[Records supplied — start]
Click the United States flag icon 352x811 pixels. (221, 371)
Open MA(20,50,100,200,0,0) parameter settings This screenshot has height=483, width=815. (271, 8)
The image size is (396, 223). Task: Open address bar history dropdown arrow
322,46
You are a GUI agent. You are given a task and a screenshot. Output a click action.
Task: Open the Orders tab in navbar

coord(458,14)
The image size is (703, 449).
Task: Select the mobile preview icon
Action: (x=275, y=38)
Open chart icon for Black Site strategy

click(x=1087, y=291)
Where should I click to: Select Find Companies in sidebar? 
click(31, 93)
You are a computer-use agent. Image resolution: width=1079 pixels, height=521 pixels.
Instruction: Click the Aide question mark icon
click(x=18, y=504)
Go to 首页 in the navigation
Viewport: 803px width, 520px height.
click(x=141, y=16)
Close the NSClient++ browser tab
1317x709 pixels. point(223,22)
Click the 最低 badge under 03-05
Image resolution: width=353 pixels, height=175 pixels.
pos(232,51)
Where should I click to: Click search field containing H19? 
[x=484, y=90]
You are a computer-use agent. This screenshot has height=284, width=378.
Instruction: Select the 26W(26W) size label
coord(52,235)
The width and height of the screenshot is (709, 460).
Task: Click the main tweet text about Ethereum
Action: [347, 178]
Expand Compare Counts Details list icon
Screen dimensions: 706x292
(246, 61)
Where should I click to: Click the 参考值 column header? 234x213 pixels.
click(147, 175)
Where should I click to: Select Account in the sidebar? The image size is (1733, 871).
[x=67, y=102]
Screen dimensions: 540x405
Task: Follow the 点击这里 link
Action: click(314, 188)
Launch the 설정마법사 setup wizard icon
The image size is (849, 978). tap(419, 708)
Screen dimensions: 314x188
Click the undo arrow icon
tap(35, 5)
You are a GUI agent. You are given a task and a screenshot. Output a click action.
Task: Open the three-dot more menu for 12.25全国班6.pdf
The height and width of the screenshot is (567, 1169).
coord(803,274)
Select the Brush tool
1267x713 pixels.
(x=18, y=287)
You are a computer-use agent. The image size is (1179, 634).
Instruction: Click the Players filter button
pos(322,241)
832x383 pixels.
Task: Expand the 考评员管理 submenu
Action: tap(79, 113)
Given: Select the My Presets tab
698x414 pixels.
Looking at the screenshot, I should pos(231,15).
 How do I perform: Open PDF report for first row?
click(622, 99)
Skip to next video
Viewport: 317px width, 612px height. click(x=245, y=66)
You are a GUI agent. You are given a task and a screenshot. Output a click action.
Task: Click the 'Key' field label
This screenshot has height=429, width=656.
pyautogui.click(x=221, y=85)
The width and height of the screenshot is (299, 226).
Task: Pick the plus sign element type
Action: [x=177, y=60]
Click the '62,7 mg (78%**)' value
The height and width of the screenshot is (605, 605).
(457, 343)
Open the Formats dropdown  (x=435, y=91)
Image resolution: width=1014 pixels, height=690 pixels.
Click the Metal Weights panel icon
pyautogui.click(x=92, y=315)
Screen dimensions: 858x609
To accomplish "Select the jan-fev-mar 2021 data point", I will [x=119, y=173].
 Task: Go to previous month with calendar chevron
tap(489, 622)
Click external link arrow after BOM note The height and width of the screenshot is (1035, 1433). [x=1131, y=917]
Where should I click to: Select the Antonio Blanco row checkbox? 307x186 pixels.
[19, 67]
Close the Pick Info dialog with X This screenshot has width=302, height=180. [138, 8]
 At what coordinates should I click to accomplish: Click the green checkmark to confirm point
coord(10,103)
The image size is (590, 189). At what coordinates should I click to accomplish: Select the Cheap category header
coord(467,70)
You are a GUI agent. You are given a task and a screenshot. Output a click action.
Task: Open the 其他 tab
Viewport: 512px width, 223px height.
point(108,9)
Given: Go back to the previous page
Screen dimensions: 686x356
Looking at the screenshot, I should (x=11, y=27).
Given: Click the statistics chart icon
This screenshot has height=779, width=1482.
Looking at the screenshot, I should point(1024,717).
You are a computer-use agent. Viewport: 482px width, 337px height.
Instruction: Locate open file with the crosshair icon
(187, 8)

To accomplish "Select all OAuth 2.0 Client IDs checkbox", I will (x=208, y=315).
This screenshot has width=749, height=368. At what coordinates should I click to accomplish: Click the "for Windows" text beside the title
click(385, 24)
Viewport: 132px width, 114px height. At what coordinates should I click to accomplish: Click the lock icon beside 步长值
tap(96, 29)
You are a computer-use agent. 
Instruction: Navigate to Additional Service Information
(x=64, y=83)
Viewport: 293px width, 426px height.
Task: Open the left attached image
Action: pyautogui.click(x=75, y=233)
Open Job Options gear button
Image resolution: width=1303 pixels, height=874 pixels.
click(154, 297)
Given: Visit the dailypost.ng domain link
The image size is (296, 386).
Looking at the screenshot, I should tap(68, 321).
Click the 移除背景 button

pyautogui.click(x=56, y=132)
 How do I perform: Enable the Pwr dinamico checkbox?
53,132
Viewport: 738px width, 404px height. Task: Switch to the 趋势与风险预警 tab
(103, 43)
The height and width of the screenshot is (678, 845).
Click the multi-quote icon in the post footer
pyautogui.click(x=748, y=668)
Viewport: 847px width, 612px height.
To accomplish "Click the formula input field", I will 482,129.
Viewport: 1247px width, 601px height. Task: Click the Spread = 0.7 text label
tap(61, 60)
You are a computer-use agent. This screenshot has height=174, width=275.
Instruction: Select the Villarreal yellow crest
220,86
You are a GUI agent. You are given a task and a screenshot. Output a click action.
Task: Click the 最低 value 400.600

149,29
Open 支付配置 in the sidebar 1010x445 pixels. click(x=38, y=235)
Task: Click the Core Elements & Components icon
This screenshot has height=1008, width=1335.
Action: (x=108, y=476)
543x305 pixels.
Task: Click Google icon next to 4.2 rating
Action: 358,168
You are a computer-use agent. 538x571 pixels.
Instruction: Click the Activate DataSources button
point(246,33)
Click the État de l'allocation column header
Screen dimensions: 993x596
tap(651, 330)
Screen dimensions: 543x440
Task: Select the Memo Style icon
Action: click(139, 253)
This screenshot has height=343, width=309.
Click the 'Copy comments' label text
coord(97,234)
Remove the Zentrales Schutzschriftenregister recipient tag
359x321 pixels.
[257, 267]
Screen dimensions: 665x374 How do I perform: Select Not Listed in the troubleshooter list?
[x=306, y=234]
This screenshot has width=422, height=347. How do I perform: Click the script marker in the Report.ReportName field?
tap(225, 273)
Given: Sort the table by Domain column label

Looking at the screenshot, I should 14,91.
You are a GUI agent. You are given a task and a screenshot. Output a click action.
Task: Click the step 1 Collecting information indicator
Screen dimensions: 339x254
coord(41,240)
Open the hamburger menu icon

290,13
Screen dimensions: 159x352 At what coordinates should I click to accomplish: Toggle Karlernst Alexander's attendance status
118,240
[Records supplied — finish]
▶ Exercise instructions:
All of the material, start to finish, should be retyped exactly.

▶ Solution to the exercise:
Click the United States flag icon 352x811 pixels. (221, 371)
Open MA(20,50,100,200,0,0) parameter settings This screenshot has height=483, width=815. (271, 8)
The image size is (396, 223). Task: Open address bar history dropdown arrow
322,46
You are a GUI agent. You are given a task and a screenshot. Output a click action.
Task: Open the Orders tab in navbar

coord(458,14)
The image size is (703, 449).
Task: Select the mobile preview icon
Action: (x=275, y=38)
Open chart icon for Black Site strategy

click(x=1087, y=291)
Where should I click to: Select Find Companies in sidebar? 
click(31, 93)
You are a computer-use agent. Image resolution: width=1079 pixels, height=521 pixels.
Instruction: Click the Aide question mark icon
click(x=18, y=504)
Go to 首页 in the navigation
Viewport: 803px width, 520px height.
click(x=141, y=16)
Close the NSClient++ browser tab
1317x709 pixels. point(223,22)
Click the 最低 badge under 03-05
Image resolution: width=353 pixels, height=175 pixels.
pos(232,51)
Where should I click to: Click search field containing H19? 
[x=484, y=90]
You are a computer-use agent. This screenshot has height=284, width=378.
Instruction: Select the 26W(26W) size label
coord(52,235)
The width and height of the screenshot is (709, 460).
Task: Click the main tweet text about Ethereum
Action: [347, 178]
Expand Compare Counts Details list icon
Screen dimensions: 706x292
(246, 61)
Where should I click to: Click the 参考值 column header? 234x213 pixels.
click(147, 175)
Where should I click to: Select Account in the sidebar? The image size is (1733, 871).
[x=67, y=102]
Screen dimensions: 540x405
Task: Follow the 点击这里 link
Action: click(314, 188)
Launch the 설정마법사 setup wizard icon
The image size is (849, 978). tap(419, 708)
Screen dimensions: 314x188
Click the undo arrow icon
tap(35, 5)
You are a GUI agent. You are given a task and a screenshot. Output a click action.
Task: Open the three-dot more menu for 12.25全国班6.pdf
The height and width of the screenshot is (567, 1169).
coord(803,274)
Select the Brush tool
1267x713 pixels.
(x=18, y=287)
You are a computer-use agent. The image size is (1179, 634).
Instruction: Click the Players filter button
pos(322,241)
832x383 pixels.
Task: Expand the 考评员管理 submenu
Action: tap(79, 113)
Given: Select the My Presets tab
698x414 pixels.
Looking at the screenshot, I should pos(231,15).
 How do I perform: Open PDF report for first row?
click(622, 99)
Skip to next video
Viewport: 317px width, 612px height. click(x=245, y=66)
You are a GUI agent. You are given a task and a screenshot. Output a click action.
Task: Click the 'Key' field label
This screenshot has height=429, width=656.
pyautogui.click(x=221, y=85)
The width and height of the screenshot is (299, 226).
Task: Pick the plus sign element type
Action: [x=177, y=60]
Click the '62,7 mg (78%**)' value
The height and width of the screenshot is (605, 605).
(457, 343)
Open the Formats dropdown  (x=435, y=91)
Image resolution: width=1014 pixels, height=690 pixels.
Click the Metal Weights panel icon
pyautogui.click(x=92, y=315)
Screen dimensions: 858x609
To accomplish "Select the jan-fev-mar 2021 data point", I will [x=119, y=173].
 Task: Go to previous month with calendar chevron
tap(489, 622)
Click external link arrow after BOM note The height and width of the screenshot is (1035, 1433). [x=1131, y=917]
Where should I click to: Select the Antonio Blanco row checkbox? 307x186 pixels.
[19, 67]
Close the Pick Info dialog with X This screenshot has width=302, height=180. [138, 8]
 At what coordinates should I click to accomplish: Click the green checkmark to confirm point
coord(10,103)
The image size is (590, 189). At what coordinates should I click to accomplish: Select the Cheap category header
coord(467,70)
You are a GUI agent. You are given a task and a screenshot. Output a click action.
Task: Open the 其他 tab
Viewport: 512px width, 223px height.
point(108,9)
Given: Go back to the previous page
Screen dimensions: 686x356
Looking at the screenshot, I should (x=11, y=27).
Given: Click the statistics chart icon
This screenshot has height=779, width=1482.
Looking at the screenshot, I should point(1024,717).
You are a computer-use agent. Viewport: 482px width, 337px height.
Instruction: Locate open file with the crosshair icon
(187, 8)

To accomplish "Select all OAuth 2.0 Client IDs checkbox", I will (x=208, y=315).
This screenshot has width=749, height=368. At what coordinates should I click to accomplish: Click the "for Windows" text beside the title
click(385, 24)
Viewport: 132px width, 114px height. At what coordinates should I click to accomplish: Click the lock icon beside 步长值
tap(96, 29)
You are a computer-use agent. 
Instruction: Navigate to Additional Service Information
(x=64, y=83)
Viewport: 293px width, 426px height.
Task: Open the left attached image
Action: pyautogui.click(x=75, y=233)
Open Job Options gear button
Image resolution: width=1303 pixels, height=874 pixels.
click(154, 297)
Given: Visit the dailypost.ng domain link
The image size is (296, 386).
Looking at the screenshot, I should tap(68, 321).
Click the 移除背景 button

pyautogui.click(x=56, y=132)
 How do I perform: Enable the Pwr dinamico checkbox?
53,132
Viewport: 738px width, 404px height. Task: Switch to the 趋势与风险预警 tab
(103, 43)
The height and width of the screenshot is (678, 845).
Click the multi-quote icon in the post footer
pyautogui.click(x=748, y=668)
Viewport: 847px width, 612px height.
To accomplish "Click the formula input field", I will 482,129.
Viewport: 1247px width, 601px height. Task: Click the Spread = 0.7 text label
tap(61, 60)
You are a computer-use agent. This screenshot has height=174, width=275.
Instruction: Select the Villarreal yellow crest
220,86
You are a GUI agent. You are given a task and a screenshot. Output a click action.
Task: Click the 最低 value 400.600

149,29
Open 支付配置 in the sidebar 1010x445 pixels. click(x=38, y=235)
Task: Click the Core Elements & Components icon
This screenshot has height=1008, width=1335.
Action: (x=108, y=476)
543x305 pixels.
Task: Click Google icon next to 4.2 rating
Action: 358,168
You are a computer-use agent. 538x571 pixels.
Instruction: Click the Activate DataSources button
point(246,33)
Click the État de l'allocation column header
Screen dimensions: 993x596
tap(651, 330)
Screen dimensions: 543x440
Task: Select the Memo Style icon
Action: click(139, 253)
This screenshot has height=343, width=309.
Click the 'Copy comments' label text
coord(97,234)
Remove the Zentrales Schutzschriftenregister recipient tag
359x321 pixels.
[257, 267]
Screen dimensions: 665x374 How do I perform: Select Not Listed in the troubleshooter list?
[x=306, y=234]
This screenshot has width=422, height=347. How do I perform: Click the script marker in the Report.ReportName field?
tap(225, 273)
Given: Sort the table by Domain column label

Looking at the screenshot, I should 14,91.
You are a GUI agent. You are given a task and a screenshot. Output a click action.
Task: Click the step 1 Collecting information indicator
Screen dimensions: 339x254
coord(41,240)
Open the hamburger menu icon

290,13
Screen dimensions: 159x352 At what coordinates should I click to accomplish: Toggle Karlernst Alexander's attendance status
118,240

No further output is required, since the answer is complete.